Rethinking Dams: Innovative Hydropower Solutions to Achieve Sustainable Food and Energy Production and Sustainable Communities

Typically, dams have been engineered from the top down. This project will focus on “reverse engineering” (i.e. starting with local needs and natural constraints posed by different locations, and working back to designing the right technology for that setting) the design, site selection, and execution of hydropower dams to provide the energy needs of the countries involved without forgetting to offset local costs with local benefits. This will mean developing new benefits from innovative engineering designs that harvest and redistribute sediments as “alluvial fertilizer” to improve food productivity along with energy production. It also may mean smaller hydropower units where sediment can best be diverted to sustain food production and ensuring the productivity of rivers.
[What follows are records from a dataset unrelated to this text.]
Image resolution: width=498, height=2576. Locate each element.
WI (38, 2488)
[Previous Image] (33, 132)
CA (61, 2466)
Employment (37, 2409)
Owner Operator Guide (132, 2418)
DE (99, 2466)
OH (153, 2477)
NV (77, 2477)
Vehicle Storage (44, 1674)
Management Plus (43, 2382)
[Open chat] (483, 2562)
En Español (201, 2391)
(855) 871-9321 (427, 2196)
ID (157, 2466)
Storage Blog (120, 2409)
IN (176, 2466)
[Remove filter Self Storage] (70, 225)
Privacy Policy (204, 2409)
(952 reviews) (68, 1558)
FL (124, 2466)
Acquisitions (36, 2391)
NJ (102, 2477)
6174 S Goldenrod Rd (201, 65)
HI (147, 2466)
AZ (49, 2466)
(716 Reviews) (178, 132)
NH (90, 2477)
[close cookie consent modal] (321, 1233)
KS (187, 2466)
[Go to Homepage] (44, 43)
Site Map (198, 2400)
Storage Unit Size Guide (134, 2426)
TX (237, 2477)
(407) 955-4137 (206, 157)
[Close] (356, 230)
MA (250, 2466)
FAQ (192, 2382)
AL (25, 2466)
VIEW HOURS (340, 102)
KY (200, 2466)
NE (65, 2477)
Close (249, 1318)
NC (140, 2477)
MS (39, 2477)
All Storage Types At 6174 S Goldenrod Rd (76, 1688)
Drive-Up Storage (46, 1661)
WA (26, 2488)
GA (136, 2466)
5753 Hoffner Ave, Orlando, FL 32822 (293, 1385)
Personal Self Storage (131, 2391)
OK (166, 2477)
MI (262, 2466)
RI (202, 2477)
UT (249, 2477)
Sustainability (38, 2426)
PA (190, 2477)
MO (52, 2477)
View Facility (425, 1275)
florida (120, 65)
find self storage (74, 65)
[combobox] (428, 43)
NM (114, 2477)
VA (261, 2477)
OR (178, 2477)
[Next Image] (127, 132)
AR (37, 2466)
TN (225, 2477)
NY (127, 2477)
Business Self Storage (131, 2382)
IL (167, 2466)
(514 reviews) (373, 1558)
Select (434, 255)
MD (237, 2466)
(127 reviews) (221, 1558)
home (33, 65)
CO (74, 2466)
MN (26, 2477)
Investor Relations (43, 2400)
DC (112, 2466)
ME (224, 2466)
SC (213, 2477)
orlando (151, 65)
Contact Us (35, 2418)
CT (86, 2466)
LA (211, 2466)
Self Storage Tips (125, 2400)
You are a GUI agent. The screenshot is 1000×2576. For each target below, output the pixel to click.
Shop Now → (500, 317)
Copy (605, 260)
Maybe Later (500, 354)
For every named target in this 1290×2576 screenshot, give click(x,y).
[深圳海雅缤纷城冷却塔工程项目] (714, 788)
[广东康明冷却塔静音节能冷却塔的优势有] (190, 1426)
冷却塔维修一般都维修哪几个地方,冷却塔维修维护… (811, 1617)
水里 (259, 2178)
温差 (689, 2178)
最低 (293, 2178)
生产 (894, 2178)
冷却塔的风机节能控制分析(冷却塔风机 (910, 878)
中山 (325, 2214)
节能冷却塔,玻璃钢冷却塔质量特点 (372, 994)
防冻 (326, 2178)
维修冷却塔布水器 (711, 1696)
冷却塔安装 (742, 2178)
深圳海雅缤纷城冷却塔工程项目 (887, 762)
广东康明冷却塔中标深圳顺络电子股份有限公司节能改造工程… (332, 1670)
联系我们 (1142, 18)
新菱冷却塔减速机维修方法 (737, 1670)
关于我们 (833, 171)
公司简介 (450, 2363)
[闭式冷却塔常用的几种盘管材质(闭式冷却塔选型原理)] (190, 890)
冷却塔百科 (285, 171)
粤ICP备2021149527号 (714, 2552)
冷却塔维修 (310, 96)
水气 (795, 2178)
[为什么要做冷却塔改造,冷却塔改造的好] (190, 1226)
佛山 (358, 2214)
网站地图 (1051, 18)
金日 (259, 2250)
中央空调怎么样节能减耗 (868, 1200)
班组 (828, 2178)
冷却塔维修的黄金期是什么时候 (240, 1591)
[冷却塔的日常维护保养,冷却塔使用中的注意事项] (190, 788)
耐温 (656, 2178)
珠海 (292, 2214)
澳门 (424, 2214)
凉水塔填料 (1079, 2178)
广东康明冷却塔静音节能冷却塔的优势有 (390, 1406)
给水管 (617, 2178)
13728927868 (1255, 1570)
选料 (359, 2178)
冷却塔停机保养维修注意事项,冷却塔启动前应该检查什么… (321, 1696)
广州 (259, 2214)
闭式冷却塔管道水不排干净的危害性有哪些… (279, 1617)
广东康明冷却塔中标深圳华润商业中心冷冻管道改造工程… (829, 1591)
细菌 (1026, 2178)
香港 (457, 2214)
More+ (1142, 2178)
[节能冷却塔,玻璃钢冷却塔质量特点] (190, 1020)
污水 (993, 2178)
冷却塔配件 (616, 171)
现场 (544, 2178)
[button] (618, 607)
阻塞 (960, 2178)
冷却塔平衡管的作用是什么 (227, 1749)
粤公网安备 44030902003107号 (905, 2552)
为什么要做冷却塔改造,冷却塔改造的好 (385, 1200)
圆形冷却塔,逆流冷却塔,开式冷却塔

The reverse engineering aims to avoid population resettlement, and to cause less disruption in the streams thus maintaining fish migrations, biodiversity, and fish productivity for local fishers (Winemiller et al. 2016). The Amazon, is the most biodiverse of the great rivers of the world, with 2,320 known species (1,488 of them endemic) and stands to experience the greatest losses. Solutions that we will explore include in-stream turbines that do not dam up the river or the sediment, small dams, and combinations of these depending on site physical and social characteristics. In other words, we propose to build a knowledge system to design innovative combinations of renewable energy that will have the potential to produce not just energy but enhance food production, rural electrification, fish biodiversity, and sustainable livelihoods.